Well, ask yourself how many kinds of ocean fish can you name — salmon, haddock, lobster, shrimp, tuna, scallops, halibut, and perhaps a few others.

But the Atlantic, Gulf and Pacific coastal waters are teeming with larger numbers of little known but edible and nutritious fish. They just don’t have the brand name recogni­tion.

FOR STARTERS, you could be enjoying more pollock, pacific hake, herring, anchovy, croaker, red crab, squid and dogfish. The Department of Commerce estimates that 3.6 bil­lion pounds of Alaskan pollock could be harvested annually compared to the 14 million pounds caught in 1973.

In fact, the amount of Alaskan pol­lock that could be harvested is 1.3 billion pounds greater than the entire U. S. harvest of all species of edible fish in 1973.

However, the fishing industry’s harvesting, processing and market­ing structure is not geared to the introduction of so-called “underuti­lized” species in the marketplace.

To do so would require a sustained
ability to build up a market of con­sumers large enough to satisfy the fishermen, the dockside handlers and the rest of the commercial stages of the industry all the way to the ulti­mate consumer.

ALL THE LINKS in this chain have to be commercially rewarded. The different segments of the fishing industry, wracked by the competition from foreign fishing fleets and slowed by their aging equipment, not surprisingly choose to stay with the popular brand name fish. As a result, such species as lobsters are being overfished and the harvests are pre­dictably declining.

The global consequence of such fishing practices is that many people will starve to death even though a few miles off shore there are abun­dant fisheries.

Two years ago, the Food and Agri­culture Organization (FAO) of the United Nations noted that with every pound of trawled shrimp brought on deck, there are six to ten pounds of unwanted fish. These are promptly thrown overboard.

The FAO’s conservative estimate is that 5 million tons of such fish are discarded each year from the shrimp boats.

EVERY DAY off our coast lines, fishermen are throwing overboard tons of edible fish simply because there is no existing market for them.
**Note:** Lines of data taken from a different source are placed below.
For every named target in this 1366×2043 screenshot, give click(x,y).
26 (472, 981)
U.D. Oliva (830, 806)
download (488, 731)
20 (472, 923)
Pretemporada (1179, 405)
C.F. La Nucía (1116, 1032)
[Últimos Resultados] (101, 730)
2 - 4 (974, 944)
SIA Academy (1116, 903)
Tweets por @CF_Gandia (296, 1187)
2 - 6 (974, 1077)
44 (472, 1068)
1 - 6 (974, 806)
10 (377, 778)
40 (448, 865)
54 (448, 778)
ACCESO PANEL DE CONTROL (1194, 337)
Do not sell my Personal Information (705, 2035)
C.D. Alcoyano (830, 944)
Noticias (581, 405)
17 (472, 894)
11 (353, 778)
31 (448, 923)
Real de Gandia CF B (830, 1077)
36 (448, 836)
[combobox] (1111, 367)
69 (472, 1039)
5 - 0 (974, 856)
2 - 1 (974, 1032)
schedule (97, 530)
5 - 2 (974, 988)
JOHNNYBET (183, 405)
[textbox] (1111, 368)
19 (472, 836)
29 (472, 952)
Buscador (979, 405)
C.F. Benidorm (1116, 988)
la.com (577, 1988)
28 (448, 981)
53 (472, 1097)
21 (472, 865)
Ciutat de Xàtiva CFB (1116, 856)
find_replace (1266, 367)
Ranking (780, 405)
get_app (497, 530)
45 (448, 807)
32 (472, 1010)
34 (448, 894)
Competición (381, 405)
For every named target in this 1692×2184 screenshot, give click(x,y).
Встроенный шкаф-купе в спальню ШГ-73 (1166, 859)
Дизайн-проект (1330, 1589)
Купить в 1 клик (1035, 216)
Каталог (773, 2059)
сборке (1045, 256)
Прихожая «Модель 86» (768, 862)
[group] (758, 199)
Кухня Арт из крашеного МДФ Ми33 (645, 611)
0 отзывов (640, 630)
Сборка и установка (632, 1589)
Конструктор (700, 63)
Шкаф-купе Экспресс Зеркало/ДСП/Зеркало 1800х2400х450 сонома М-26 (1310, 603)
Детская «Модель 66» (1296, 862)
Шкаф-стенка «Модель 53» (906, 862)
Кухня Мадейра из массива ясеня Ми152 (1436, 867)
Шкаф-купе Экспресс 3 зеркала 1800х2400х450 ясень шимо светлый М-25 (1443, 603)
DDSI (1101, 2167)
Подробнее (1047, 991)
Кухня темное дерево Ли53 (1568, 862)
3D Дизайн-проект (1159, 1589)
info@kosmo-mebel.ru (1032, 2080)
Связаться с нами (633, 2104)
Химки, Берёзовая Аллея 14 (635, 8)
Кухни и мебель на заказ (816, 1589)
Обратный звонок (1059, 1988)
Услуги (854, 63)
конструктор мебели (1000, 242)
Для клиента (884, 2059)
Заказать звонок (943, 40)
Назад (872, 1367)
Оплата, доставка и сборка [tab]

Since consumer demand for fish con­tinues to grow, particularly as meat prices rise, the problem is how to market these fish products

Per capita consumption of fish in this country is still less than a fifth that of meat, which gives some indi­cation of the marketing potential.

For years, all kinds of ideas have been suggested. These include gov­ernment subsidies and loan guaran­tees for modern harvesting and processing equipment, the establish­ment of more producer cooperatives, and the pooling of advertising funds to “sell” little known fish species to consumers. Currently, U.S. fisher­men supply only one third of the ed­ible fish consumed by Americans; the rest comes from imports.

OVER THE YEARS government agencies, most recently the national Marine Fisheries Service of the De­partment of Commerce, have had minimal success in assisting the fishing industry to increase its har­vest from the seas of underfished species.

It is doubtful whether the service’s forthcoming national fisheries plan will provide an impetus to the gov­ernment’s efforts without a broader consumer recognition of what is at stake.

The GAO report summed it up well: “Developing the vast underuti­lized fish resources into commercial­ly viable fisheries would increase the supply of fish products available to the U.S. consumer, could help reduce the current large imbalance in our trade of fish and fish products . . . and could increase opportunities to export fish products attractive to foreign markets.”